What to work on
In the entries below, find every line with the string "agent" and copy it.

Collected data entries
>>>
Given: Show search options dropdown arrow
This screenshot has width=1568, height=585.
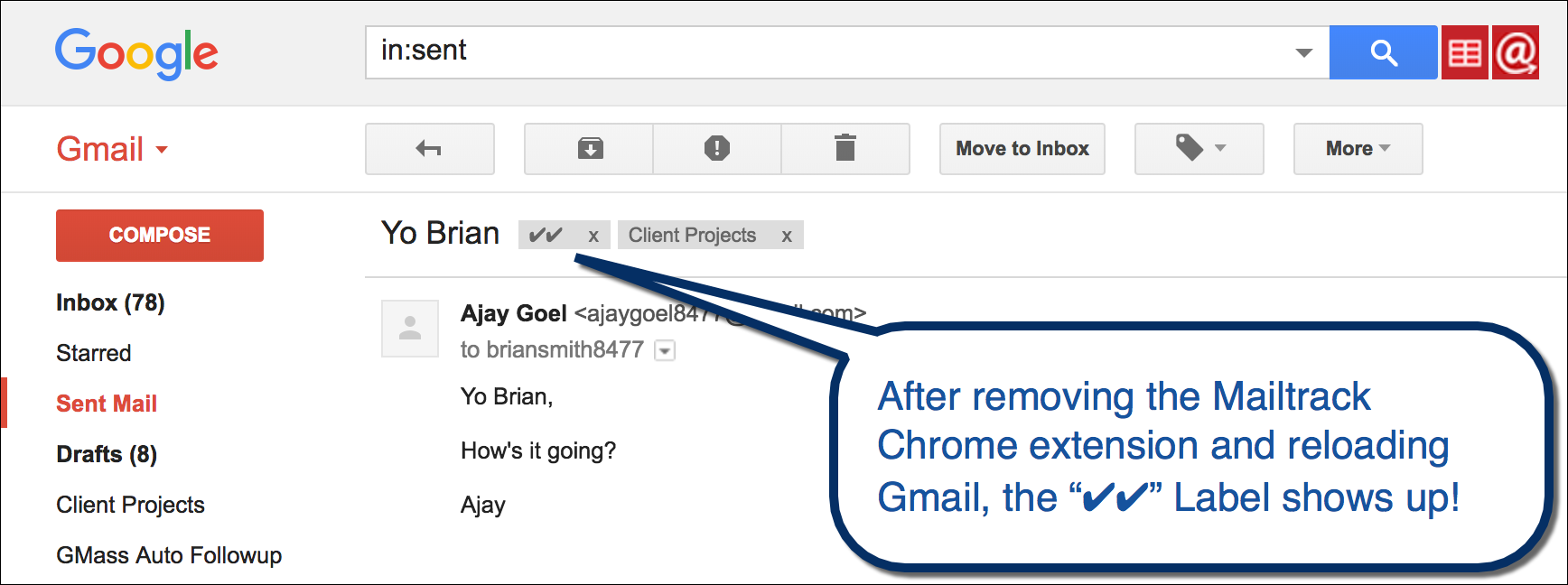Looking at the screenshot, I should point(1303,53).
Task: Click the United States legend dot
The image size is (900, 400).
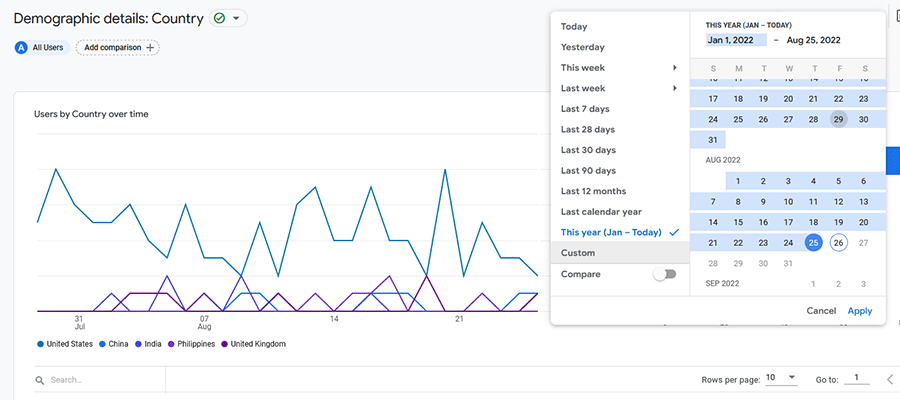Action: click(40, 344)
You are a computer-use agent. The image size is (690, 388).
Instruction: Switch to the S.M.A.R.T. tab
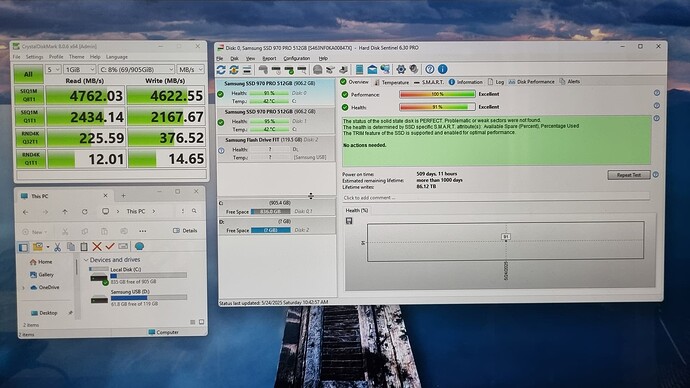coord(429,82)
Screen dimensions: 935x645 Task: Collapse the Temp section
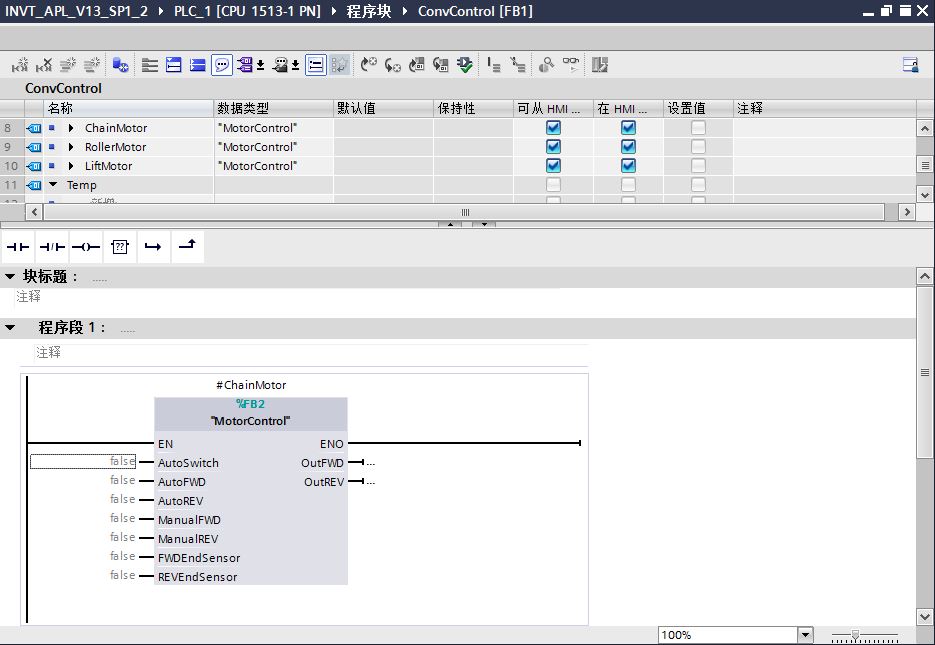pyautogui.click(x=53, y=185)
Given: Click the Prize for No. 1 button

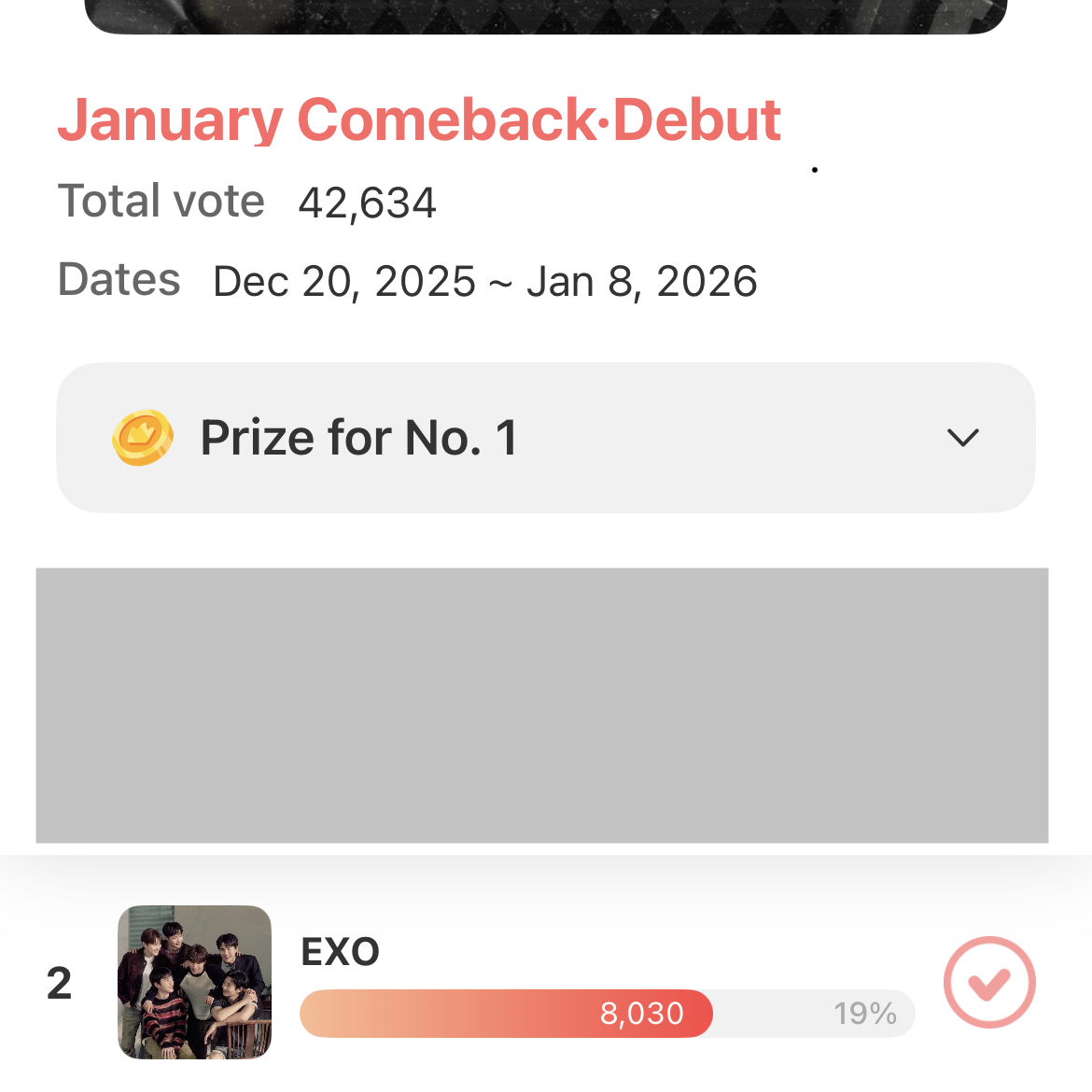Looking at the screenshot, I should pos(546,437).

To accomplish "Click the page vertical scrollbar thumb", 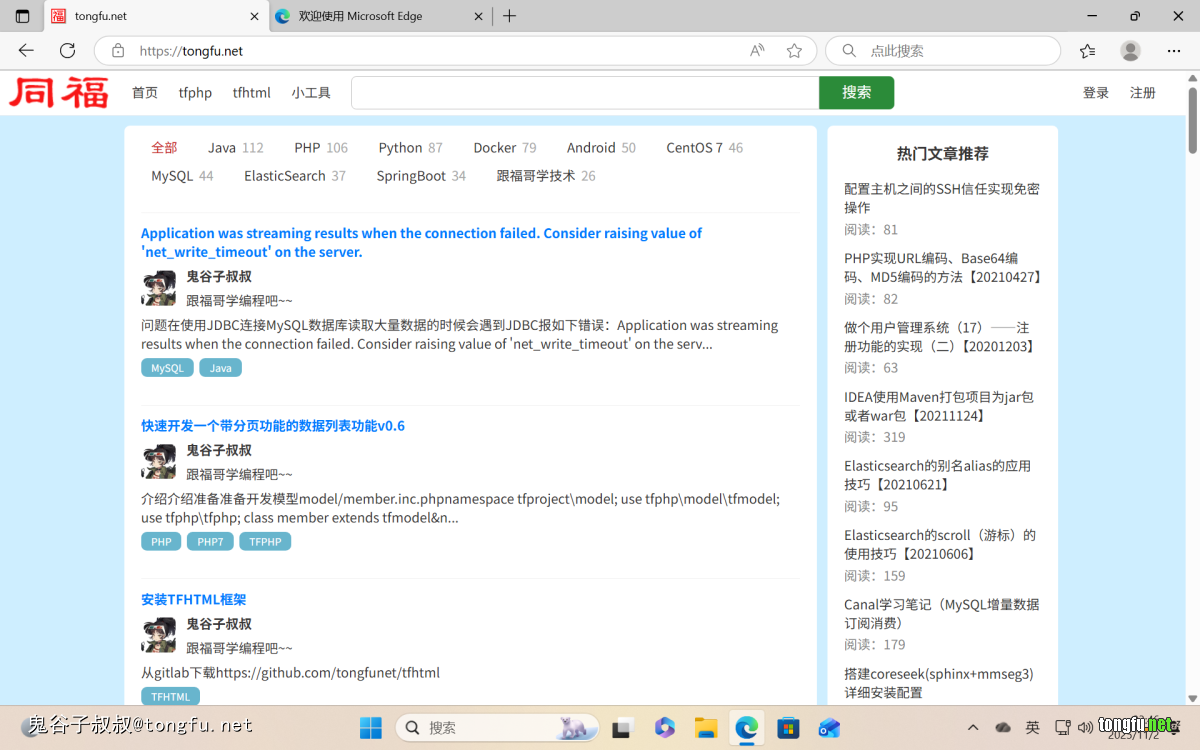I will (1192, 120).
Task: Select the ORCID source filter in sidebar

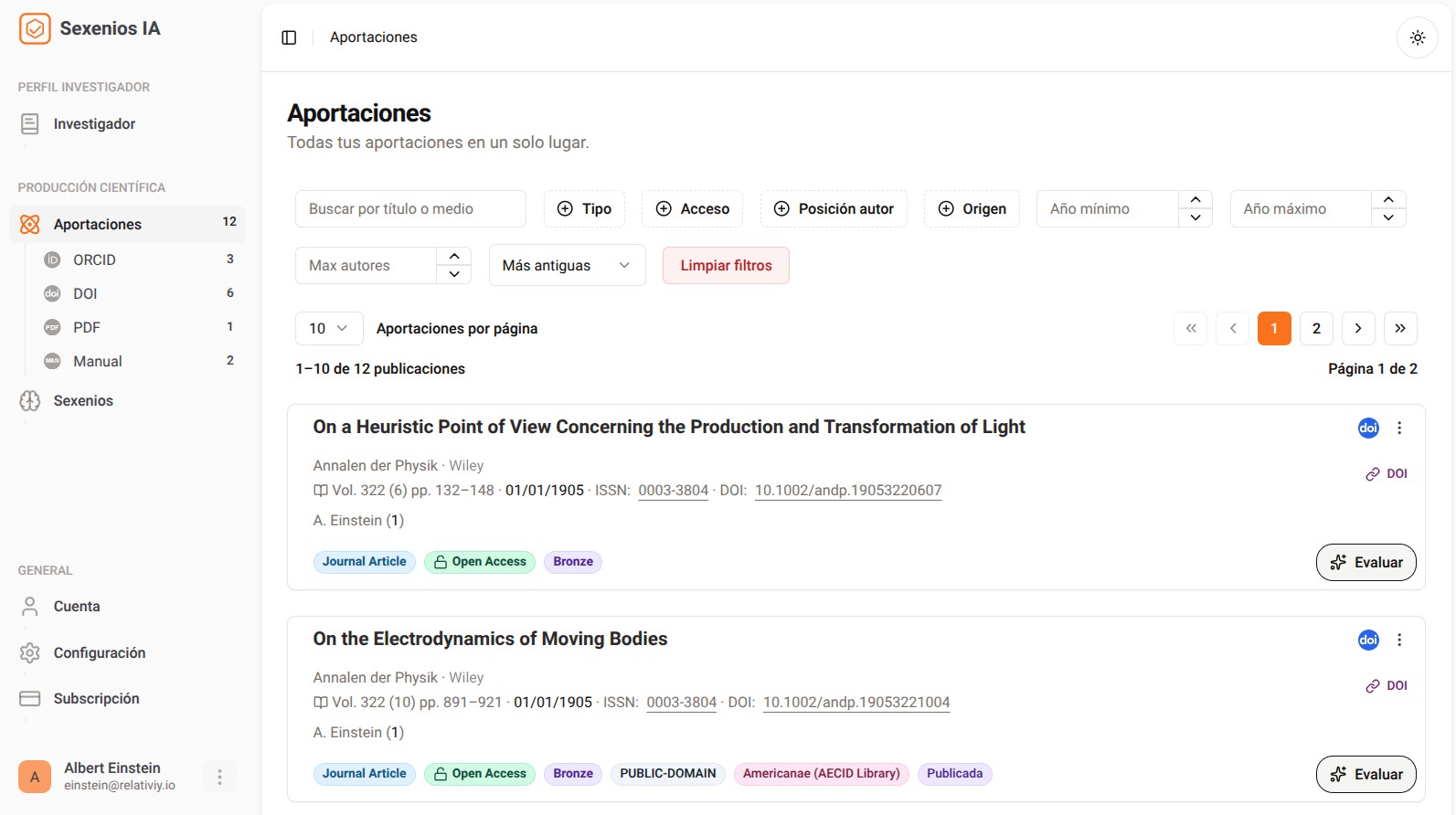Action: [x=94, y=259]
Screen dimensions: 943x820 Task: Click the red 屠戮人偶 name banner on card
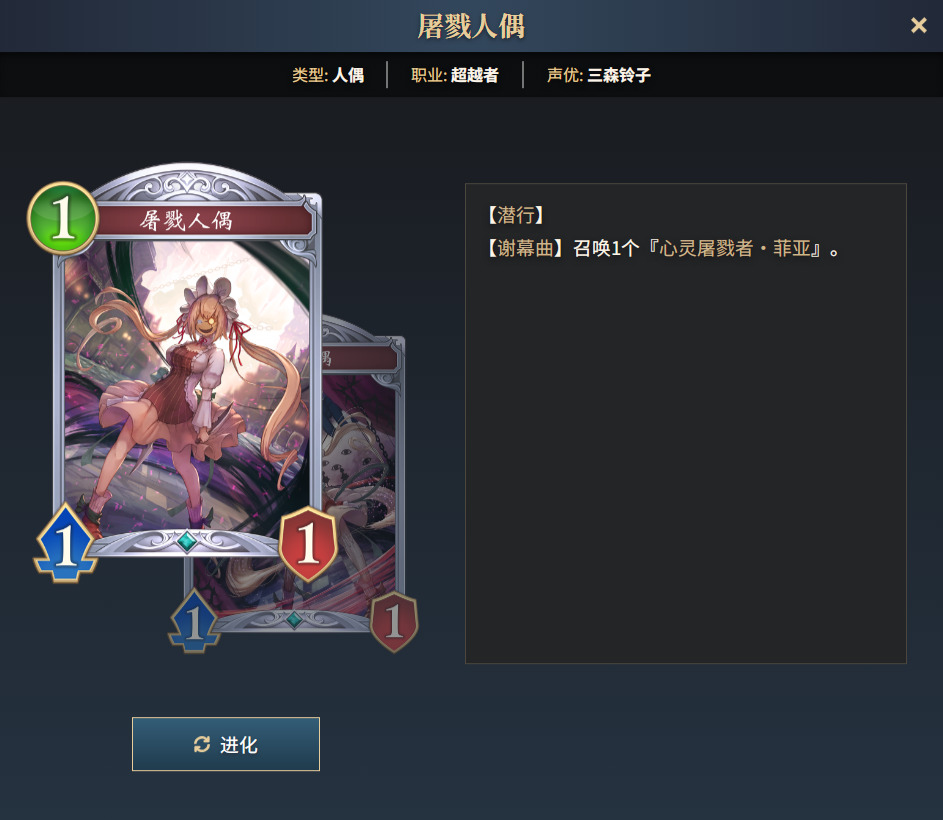(203, 220)
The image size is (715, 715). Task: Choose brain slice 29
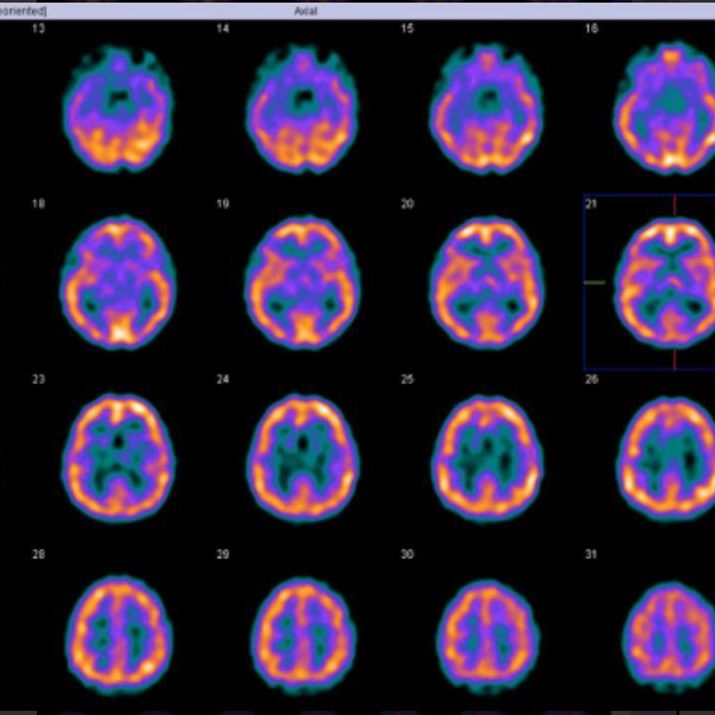click(x=304, y=633)
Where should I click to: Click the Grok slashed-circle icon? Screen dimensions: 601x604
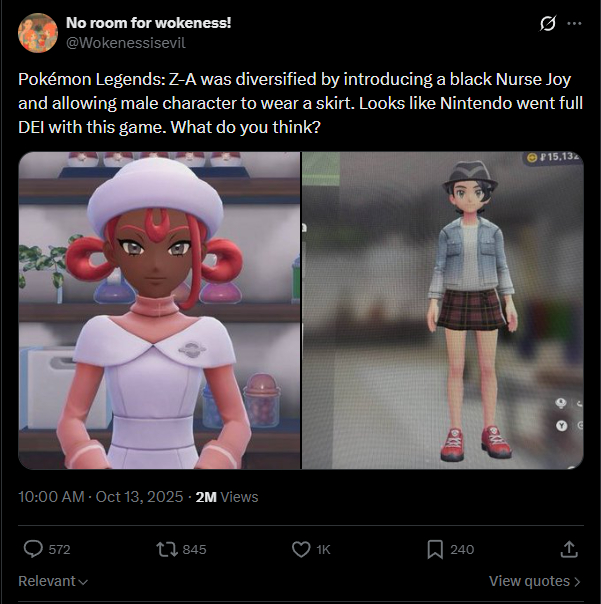coord(547,23)
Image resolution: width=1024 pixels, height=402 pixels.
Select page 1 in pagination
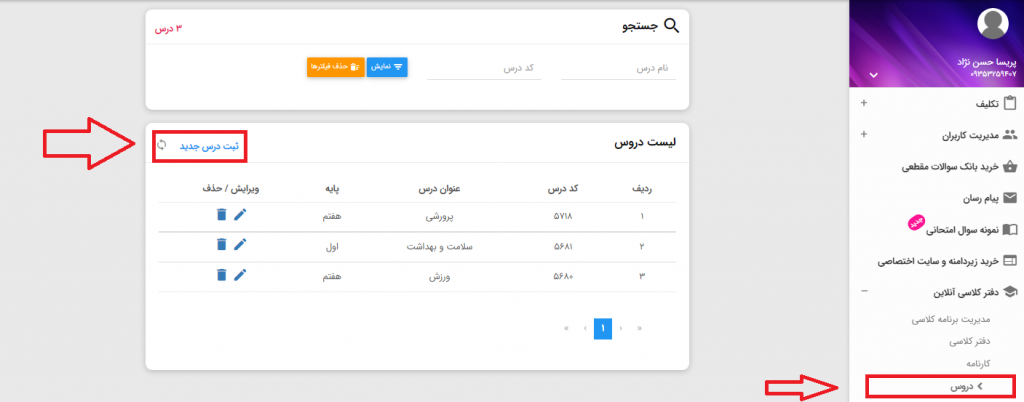click(x=603, y=327)
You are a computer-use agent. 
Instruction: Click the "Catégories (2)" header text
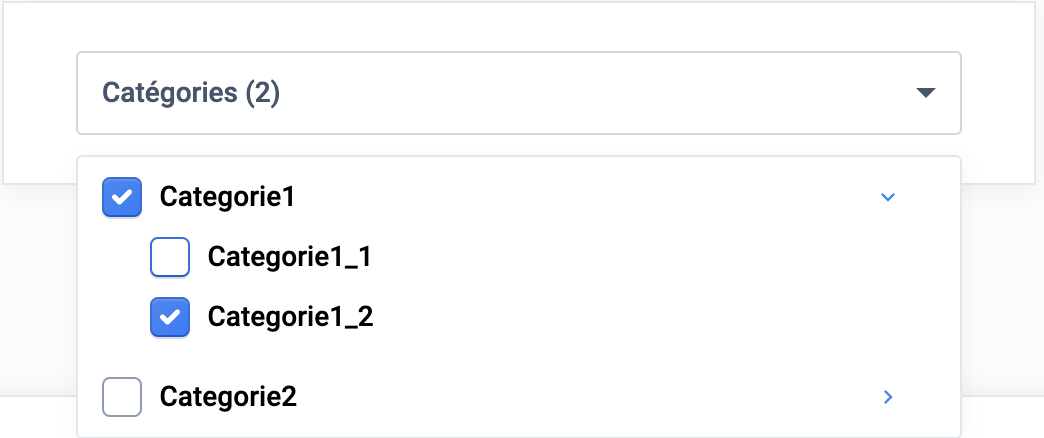191,93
<<<
Response area
You are a computer-use agent. The image size is (690, 388).
You are a computer-use agent. 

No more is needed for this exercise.